##### Extrait source

Elle a commencé sa carrière dans ce domaine en participant à la fondation de la Criirad, le principal lobby anti-nucléaire en France, qui a largement contribué à diffuser la légende urbaine selon laquelle les autorités de l’époque auraient menti à propos du passage du nuage de Tchernobyl sur l'Hexagone[1].
(…) »
Ainsi, donc, dans la France de 2019, on ne pourrait plus discuter les opinions d’une personne et dire que celles-ci font d’elle un « danger public ». Tel cureton refuse l’utilisation du préservatif dans la lutte contre le SIDA ? Médiapart ne veut pas qu’on le qualifie de « danger public », ça nuirait à sa réputation. Je remarque quand même que Médiapart est peu soucieux de la réputation du gouvernement qu’il ne craint pas de laisser diffamer, puisqu’il conserve un billet qui dans son titre le qualifie globalement de « danger public » :
https://blogs.mediapart.fr/denis-garnier/blog/010613/le-gouvernement-serait-il-un-danger-public
Sinon, hier, pendant que Médiapart dépubliait mon article, on apprenait que le premier cas mortel de rougeole en France pour 2019 venait juste de se produire :
https://www.ouest-france.fr/sante/sante-premier-deces-du-la-rougeole-en-france-en-2019-6261040
Mais sinon, personne n’est un « danger public ».
Le deuxième argument des censeurs est le plus surréaliste puisque, par quelque bout qu’on le prenne, il me reproche littéralement d’avoir rappelé que Rivasi était agrégée de biologie !!! Là, je ne sais pas bien si on m’accuse de faire de la désinformation ou de la diffamation. Peut-être que le censeur de Médiapart est comme moi et qu’il a du mal à croire que Rivasi soit vraiment agrégée de Sciences Nat, mais pourtant c’est vrai, et sa page Wikipédia rappelle même qu’elle a ensuite enseigné en IUFM (oui, je sais, moi aussi ça me fait le même effet…) :
https://fr.wikipedia.org/wiki/Mich%C3%A8le_Rivasi
Ou alors le censeur pense-il que cette information est vraie mais diffamatoire, parce que ce serait injurieux de qualifier quelqu’un d’agrégé (dans ce cas, je ferais du coup preuve de cette fameuse « haine de soi » qu’on nous sort à toutes les sauces).
Quoi qu’il en soit, si c’est tout ce qu’ils ont trouvé à redire dans cet article pourtant copieux, ce passage ridicule sur l’agrégation illustre parfaitement qu’il s’agit là d’un choix de censure politique et non d’un quelconque caractère diffamatoire de mon papier.

##########

Consigne
Citez le passage de l'extrait source qui va de « Quoi qu’il en » jusqu'à « de mon papier. » inclus.

##### Extrait de données

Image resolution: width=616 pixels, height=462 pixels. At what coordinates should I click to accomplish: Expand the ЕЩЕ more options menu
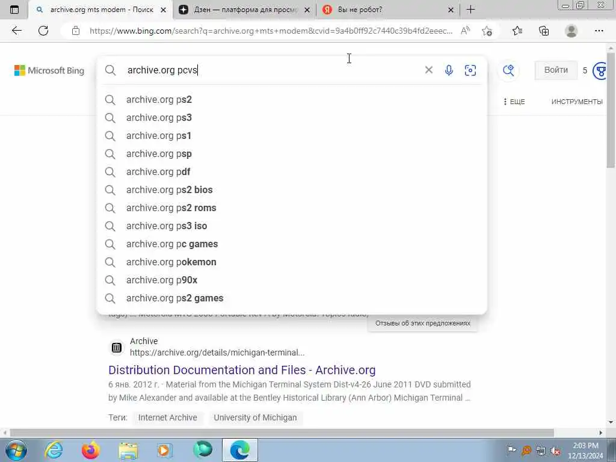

##########

Corrigé
Quoi qu’il en soit, si c’est tout ce qu’ils ont trouvé à redire dans cet article pourtant copieux, ce passage ridicule sur l’agrégation illustre parfaitement qu’il s’agit là d’un choix de censure politique et non d’un quelconque caractère diffamatoire de mon papier.